Exhibit E to this affidavit is a copy of the Statement of Affairs of Sirius. While it shows a date of 1 March 2019, the amount of information in that form was self-evidently not compiled only after 12:44 p.m. that day [the time of the above quoted email]. Sirius knew they would not be returning to site and deceived me.
I, and hence Ayerswood, was assured by Sirius that if the payment of their January invoice was given to them they would come to the meeting on 5 March 2019 with a concrete plan to solve the problems and would move their work ahead promptly. This was pure deception with the object of getting Ayerswood to release the cheque. I, and hence Ayerswood, believed these lies, and in the belief that Sirius would be not just continuing their work to completion, but promptly to completion, I relented on the decision to withhold the cheque and released to Sirius the cheque of 1 March 2019 for $381,578.40.
If Sirius had told me the truth on March first 2019 that they had already been working with BDO Canada Limited (“the Trustee”) and were going to assign Sirius into bankruptcy and abandon their contract for the Building I never would have released the $381,578.40 cheque to them; Ayerswood would not have made that payment.
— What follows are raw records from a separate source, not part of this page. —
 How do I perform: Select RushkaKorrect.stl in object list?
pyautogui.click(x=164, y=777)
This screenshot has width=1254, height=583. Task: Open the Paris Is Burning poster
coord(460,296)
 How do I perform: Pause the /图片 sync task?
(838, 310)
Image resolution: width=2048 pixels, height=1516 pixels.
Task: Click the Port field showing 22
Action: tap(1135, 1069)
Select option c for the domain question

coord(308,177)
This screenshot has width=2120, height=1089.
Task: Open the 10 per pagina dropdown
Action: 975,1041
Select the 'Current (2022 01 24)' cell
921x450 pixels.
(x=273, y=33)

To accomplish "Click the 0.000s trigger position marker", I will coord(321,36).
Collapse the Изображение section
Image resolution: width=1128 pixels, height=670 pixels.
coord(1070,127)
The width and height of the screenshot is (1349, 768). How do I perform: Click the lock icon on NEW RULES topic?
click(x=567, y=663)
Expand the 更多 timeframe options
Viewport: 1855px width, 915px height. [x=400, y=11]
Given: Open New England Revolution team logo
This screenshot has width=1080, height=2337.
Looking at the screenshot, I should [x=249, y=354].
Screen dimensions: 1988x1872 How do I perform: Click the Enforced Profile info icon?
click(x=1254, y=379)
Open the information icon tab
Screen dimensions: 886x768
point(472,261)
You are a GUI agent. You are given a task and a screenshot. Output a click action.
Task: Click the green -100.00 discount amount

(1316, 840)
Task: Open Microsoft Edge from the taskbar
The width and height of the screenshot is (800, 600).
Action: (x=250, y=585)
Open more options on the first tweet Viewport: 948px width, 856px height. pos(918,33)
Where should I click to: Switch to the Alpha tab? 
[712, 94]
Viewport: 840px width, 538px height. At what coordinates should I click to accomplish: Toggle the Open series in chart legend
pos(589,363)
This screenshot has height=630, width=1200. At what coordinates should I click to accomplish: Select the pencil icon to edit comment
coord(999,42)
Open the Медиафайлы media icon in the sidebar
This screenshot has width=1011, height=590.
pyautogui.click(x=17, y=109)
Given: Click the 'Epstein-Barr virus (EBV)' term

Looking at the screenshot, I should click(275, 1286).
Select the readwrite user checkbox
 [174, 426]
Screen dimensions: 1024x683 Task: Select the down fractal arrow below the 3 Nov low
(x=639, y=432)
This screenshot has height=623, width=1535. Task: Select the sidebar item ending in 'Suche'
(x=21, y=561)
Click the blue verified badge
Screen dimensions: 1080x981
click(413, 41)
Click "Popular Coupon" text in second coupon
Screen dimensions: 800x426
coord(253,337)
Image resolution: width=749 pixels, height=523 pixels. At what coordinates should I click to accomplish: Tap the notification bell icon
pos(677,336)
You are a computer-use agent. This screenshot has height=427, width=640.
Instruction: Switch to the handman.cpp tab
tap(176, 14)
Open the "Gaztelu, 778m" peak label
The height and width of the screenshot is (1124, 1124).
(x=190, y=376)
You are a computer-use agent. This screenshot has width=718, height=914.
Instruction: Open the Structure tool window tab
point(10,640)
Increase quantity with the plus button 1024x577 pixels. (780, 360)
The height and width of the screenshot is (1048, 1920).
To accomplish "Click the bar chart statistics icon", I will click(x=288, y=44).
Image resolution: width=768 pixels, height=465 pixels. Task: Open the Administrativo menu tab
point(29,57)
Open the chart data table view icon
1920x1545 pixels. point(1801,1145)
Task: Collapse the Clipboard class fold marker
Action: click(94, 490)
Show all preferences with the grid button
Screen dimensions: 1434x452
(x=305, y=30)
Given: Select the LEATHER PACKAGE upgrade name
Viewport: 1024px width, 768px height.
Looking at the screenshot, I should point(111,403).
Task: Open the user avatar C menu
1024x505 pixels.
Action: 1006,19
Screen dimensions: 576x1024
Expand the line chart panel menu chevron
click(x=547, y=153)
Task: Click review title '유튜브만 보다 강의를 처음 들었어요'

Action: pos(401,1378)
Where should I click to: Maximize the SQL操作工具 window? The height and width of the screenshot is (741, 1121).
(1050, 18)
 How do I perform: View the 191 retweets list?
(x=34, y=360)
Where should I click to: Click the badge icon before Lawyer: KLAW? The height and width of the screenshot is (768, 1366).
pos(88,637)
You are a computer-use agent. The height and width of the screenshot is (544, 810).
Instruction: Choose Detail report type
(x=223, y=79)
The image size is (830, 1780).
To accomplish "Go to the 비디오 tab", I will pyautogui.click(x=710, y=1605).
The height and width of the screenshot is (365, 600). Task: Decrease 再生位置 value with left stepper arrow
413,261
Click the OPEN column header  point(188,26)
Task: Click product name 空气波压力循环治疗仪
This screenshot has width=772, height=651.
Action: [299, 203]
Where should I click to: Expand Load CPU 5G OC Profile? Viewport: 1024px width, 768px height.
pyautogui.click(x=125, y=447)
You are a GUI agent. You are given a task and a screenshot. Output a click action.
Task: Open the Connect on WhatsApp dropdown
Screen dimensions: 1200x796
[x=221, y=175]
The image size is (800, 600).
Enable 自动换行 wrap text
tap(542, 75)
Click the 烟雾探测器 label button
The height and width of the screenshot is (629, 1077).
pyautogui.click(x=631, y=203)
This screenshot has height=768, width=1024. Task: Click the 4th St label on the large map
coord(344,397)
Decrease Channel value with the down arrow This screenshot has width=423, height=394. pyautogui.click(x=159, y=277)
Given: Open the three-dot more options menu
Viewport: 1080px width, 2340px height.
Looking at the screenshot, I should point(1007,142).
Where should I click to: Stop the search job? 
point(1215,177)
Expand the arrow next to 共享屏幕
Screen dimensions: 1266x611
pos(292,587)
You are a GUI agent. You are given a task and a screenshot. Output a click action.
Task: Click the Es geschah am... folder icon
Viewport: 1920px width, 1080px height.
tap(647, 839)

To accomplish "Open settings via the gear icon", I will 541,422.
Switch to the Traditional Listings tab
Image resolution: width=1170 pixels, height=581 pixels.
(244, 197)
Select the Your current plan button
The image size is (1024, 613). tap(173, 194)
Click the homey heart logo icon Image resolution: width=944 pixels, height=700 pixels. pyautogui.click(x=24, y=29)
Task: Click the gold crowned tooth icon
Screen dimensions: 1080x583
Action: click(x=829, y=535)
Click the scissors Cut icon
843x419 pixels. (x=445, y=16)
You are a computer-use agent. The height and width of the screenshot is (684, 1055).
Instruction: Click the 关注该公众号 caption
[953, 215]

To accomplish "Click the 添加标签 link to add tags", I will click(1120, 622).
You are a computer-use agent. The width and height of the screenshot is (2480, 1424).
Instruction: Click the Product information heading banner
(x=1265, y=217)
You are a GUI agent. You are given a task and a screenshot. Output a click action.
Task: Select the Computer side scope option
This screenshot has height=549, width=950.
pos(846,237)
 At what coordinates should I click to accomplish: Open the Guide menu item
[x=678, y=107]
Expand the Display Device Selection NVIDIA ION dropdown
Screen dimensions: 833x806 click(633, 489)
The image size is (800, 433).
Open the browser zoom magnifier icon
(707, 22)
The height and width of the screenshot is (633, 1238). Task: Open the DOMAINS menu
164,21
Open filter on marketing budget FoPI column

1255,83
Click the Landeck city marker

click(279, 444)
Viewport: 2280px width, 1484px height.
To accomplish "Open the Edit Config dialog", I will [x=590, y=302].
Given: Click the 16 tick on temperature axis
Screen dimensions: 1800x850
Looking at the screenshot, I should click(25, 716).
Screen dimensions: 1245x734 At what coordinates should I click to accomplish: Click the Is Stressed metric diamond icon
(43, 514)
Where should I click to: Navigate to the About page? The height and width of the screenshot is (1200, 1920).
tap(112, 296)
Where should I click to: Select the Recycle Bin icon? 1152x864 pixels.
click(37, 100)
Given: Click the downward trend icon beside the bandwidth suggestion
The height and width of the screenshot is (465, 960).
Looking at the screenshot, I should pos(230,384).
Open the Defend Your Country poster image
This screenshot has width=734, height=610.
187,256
The value of the work by Sirius, coupled with the deficiencies in it, and the delay of the completion of the Building that they caused, meant that they had been overpaid for the work they had done. Sirius was not owed $381,578.40, or any part of that money, and it only received that cheque due to their deceit as I have outlined above.
Analysis
[9] The parties argued about both the process followed and also the correctness of the disposition made.
[10] As to process, the parties agree that, on a motion for directions in an insolvency matter, the supervising court may determine an issue of entitlement to assets or funds as between the insolvent estate and a third party by following a summary procedure modelled on that used on a motion for summary judgment, or may order a trial to determine the dispute where there is a genuine issue requiring one: Ontario Securities Commission v. Money Gate Mortgage Investment Corporation, 2020 ONCA 812, 153 O.R. (3d) 225, at paras. 10, 32-35 and 40. Although Money Gate dealt with a receivership, the same analysis can apply in a bankruptcy.
[11] It is unnecessary to consider the argument that the record was not appropriate for final factual determinations to be made because, in our view, that is not how the bankruptcy judge proceeded. He proceeded on the basis that taking Ayerswood’s evidence as true, as a matter of law no trust claim could possibly succeed.
[12] A motion for directions with a summary procedure would be appropriate to resolve the issue of entitlement to the funds as between the bankrupt estate and Ayerswood if it could have been determined, as a matter of law, that taking Ayerswood’s allegations as true, Ayerswood could not possibly establish a proprietary entitlement to the funds.
[13] As to the correctness of the disposition, however, the bankruptcy judge did not cite any authority for his conclusion that Ayerswood’s evidence, taken as true, could not possibly establish a trust, and in our respectful view it was incorrect.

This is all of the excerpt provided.